Hereditary punctate palmoplantar keratoderma (Buschke-Fischer-Brauer disease) is a rare disorder of keratinization. We describe here a 49-year-old male patient of this condition with many unusual features such as late onset of the disease in the fourth decade and nail changes (longitudinal pigmented striations, curved nails and pits in the fingernails; and nail thickening, subungual hyperkeratosis and yellowish discoloration in toenails). The patient developed histopathologically proven skin lesions typical of psoriasis 7 years after appearance of the keratoderma. This association has not been reported earlier. The patient's skin lesions cleared completely with acitretin therapy within 3 months.

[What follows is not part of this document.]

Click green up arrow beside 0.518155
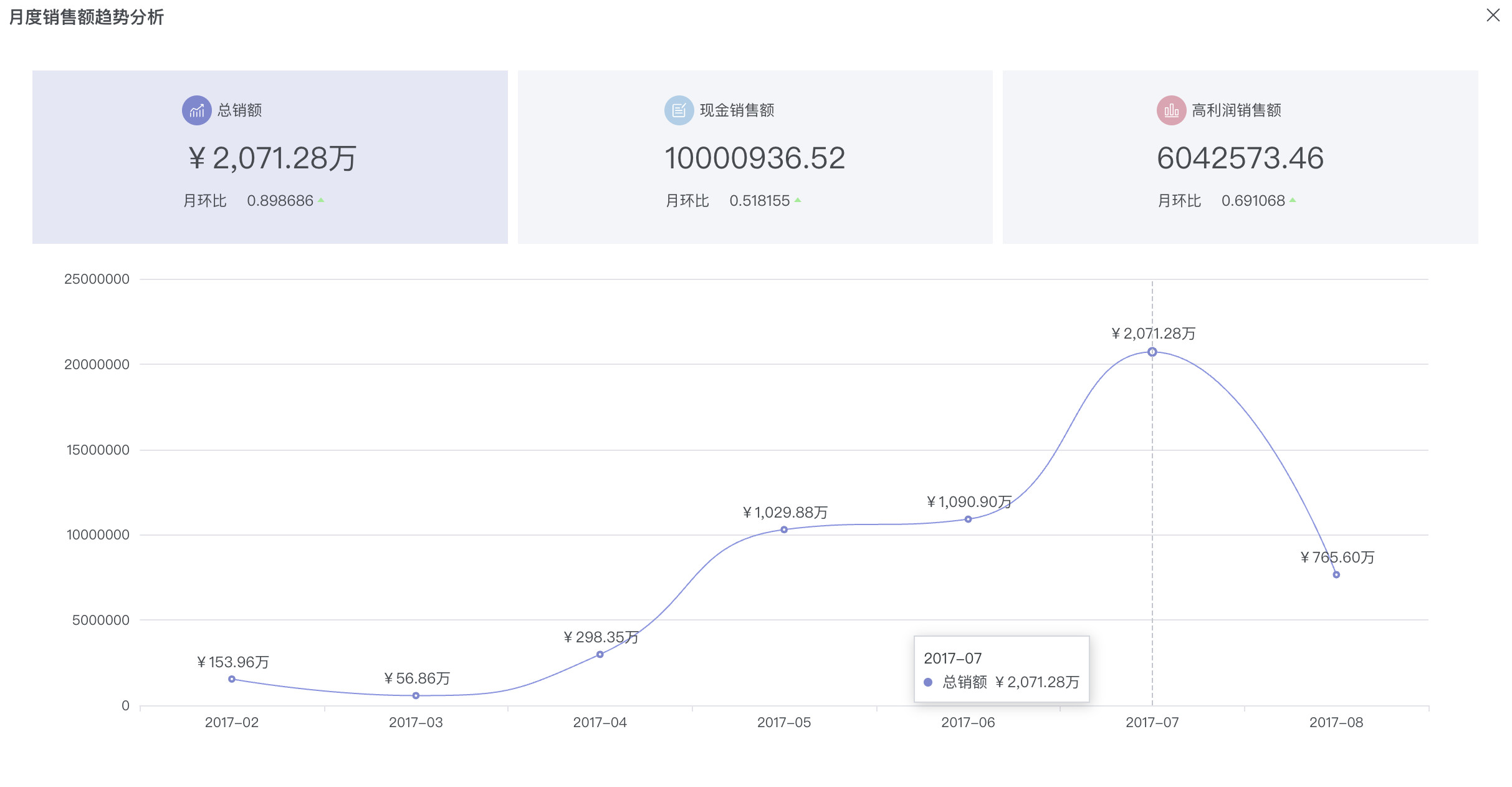This screenshot has width=1512, height=787. pos(798,200)
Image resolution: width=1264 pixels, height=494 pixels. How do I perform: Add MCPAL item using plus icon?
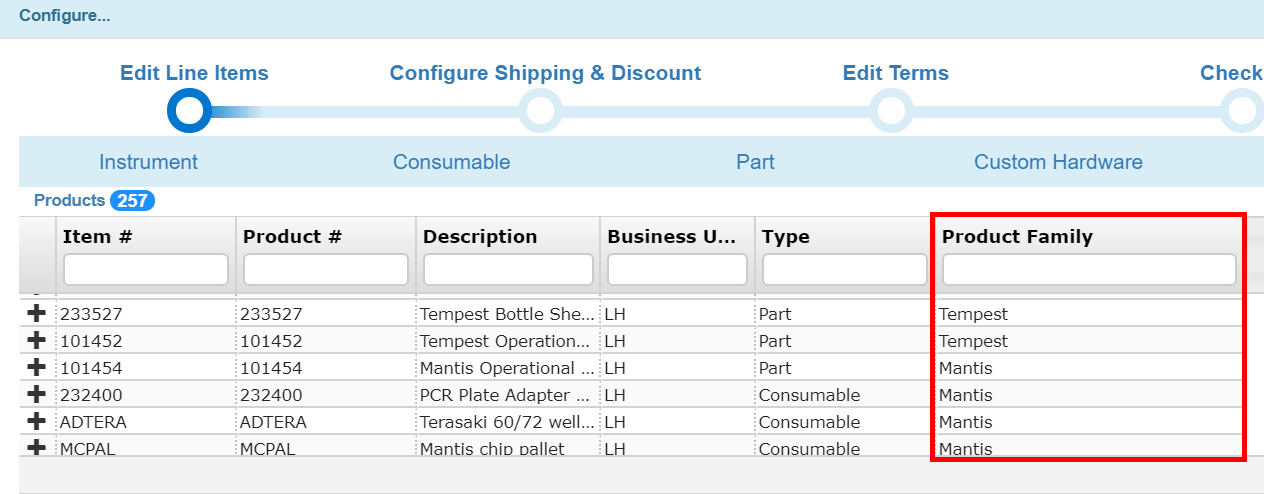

Palmoplantar keratoderma (PPKs) are uncommon disorders. They are divided into 4 categories: diffuse, focal, punctate, and the palmoplantar ectodermal dysplasias. (1) The hereditary punctate PPK (keratosis punctata palmoplantaris) is a rare form of keratoderma. Its incidence was reported as 1.17/100,000 from Croatia. (2) This entity was first described by Buschke and Fischer (3) in 1910 and Brauer (4) in 1913. Clinically, the condition usually presents with numerous pinhead-sized hyperkeratotic papules that are irregularly distributed and localized on the palms and soles. The papules may vary in size and tend to be more prominent, hyperkeratotic, and confluent on pressure points or when mechanically irritated. Both sexes are equally affected. The onset of the condition is much later than the diffuse hereditary PPK with lesions appearing in the later teens, twenties, or later. Except for some tenderness over pressure points, most patients are asymptomatic, and this disease is usually diagnosed incidentally. (5) A number of other abnormalities have been infrequently reported in association with keratosis punctata including a variety of nail dystrophies, malignancies, (especially adenocarcinoma of the colon), neurologic abnormalities like spastic paralysis, anodontia, HLA-B27-associated arthropathy, or combinations of color blindness, ulcus ventriculi or duodeni, syndactylia, and others. (6) We report here a new case of punctate PPK who developed psoriasis, an association which has not yet been reported with this condition. The patient's skin lesions responded excellently to acitretin treatment.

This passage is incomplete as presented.